Les déclarations du président Félix Tshisekedi traduisent, selon certains acteurs de l’opposition, une absence de volonté réelle de résoudre durablement la crise sécuritaire qui prévaut dans l’Est du pays.
C’est l’analyse de Michel Mwika Banza, coordonnateur et porte-parole du Cadre de concertation des forces politiques et sociales en RDC, dans une interview accordée ce jeudi 7 mai 2026.
Pour cet acteur politique, le statu quo observé actuellement dans les provinces de l’Est semblerait profiter au pouvoir en place. Il estime que, suivant la logique développée par le chef de l’État, le maintien du régime serait indirectement lié à la persistance de l’insécurité dans cette partie du territoire national.
Michel Mwika Banza accuse ainsi le pouvoir d’exploiter la crise de l’Est à des fins politiques, en entretenant selon lui un climat d’incertitude sécuritaire susceptible de servir des intérêts de conservation du pouvoir.
Il soutient que l’Union sacrée s’inscrirait dans une stratégie articulée autour de plusieurs leviers. Il cite notamment une éventuelle tentative de révision constitutionnelle en vue d’ouvrir la voie à un troisième mandat, le maintien du statu quo sécuritaire dans l’Est afin de justifier politiquement une prolongation du pouvoir, ainsi que la reproduction du modèle électoral de 2023 dans la perspective d’imposer un dauphin du régime.

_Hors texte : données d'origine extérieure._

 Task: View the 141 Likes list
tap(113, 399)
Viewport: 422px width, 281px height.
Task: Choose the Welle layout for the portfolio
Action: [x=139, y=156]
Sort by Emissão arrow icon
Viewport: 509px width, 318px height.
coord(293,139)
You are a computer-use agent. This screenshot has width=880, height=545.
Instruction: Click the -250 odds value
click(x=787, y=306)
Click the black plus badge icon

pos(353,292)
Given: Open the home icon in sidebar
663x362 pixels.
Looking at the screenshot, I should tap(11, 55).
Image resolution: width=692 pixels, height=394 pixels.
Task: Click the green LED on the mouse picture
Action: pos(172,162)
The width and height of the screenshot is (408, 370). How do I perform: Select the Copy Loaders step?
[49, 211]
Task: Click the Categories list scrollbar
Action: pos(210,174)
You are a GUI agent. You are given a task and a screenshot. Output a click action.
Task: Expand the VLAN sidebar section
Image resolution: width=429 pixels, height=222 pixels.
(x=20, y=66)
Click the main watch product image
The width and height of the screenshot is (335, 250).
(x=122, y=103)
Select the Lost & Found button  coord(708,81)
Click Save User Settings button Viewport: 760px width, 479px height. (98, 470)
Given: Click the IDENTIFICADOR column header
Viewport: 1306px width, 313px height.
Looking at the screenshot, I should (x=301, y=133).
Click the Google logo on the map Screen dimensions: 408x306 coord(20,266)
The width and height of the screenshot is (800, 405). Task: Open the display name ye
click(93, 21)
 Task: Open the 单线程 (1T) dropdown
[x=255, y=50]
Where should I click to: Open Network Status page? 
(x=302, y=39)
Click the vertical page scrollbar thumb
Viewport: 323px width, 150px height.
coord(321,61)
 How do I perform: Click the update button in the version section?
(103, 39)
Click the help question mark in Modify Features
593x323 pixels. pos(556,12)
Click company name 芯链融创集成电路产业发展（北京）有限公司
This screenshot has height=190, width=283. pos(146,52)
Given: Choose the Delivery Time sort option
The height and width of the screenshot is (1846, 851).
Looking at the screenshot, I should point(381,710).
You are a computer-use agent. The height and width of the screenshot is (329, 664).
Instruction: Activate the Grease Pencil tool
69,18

Selon lui, au lieu d’apporter des réponses concrètes à la population confrontée à la guerre, aux déplacements massifs et à la précarité, le pouvoir privilégierait des calculs politiques tournés vers les prochaines échéances électorales.
Le responsable politique affirme également que la priorité devrait être la restauration de la paix, le retour des déplacés dans leurs milieux d’origine, la relance économique des zones affectées et le renforcement de la cohésion nationale.
Michel Mwika Banza prévient enfin que l’opposition n’acceptera pas ce qu’il qualifie de manœuvres visant à contourner l’alternance démocratique et promet de rester vigilante face à toute initiative jugée contraire à la Constitution.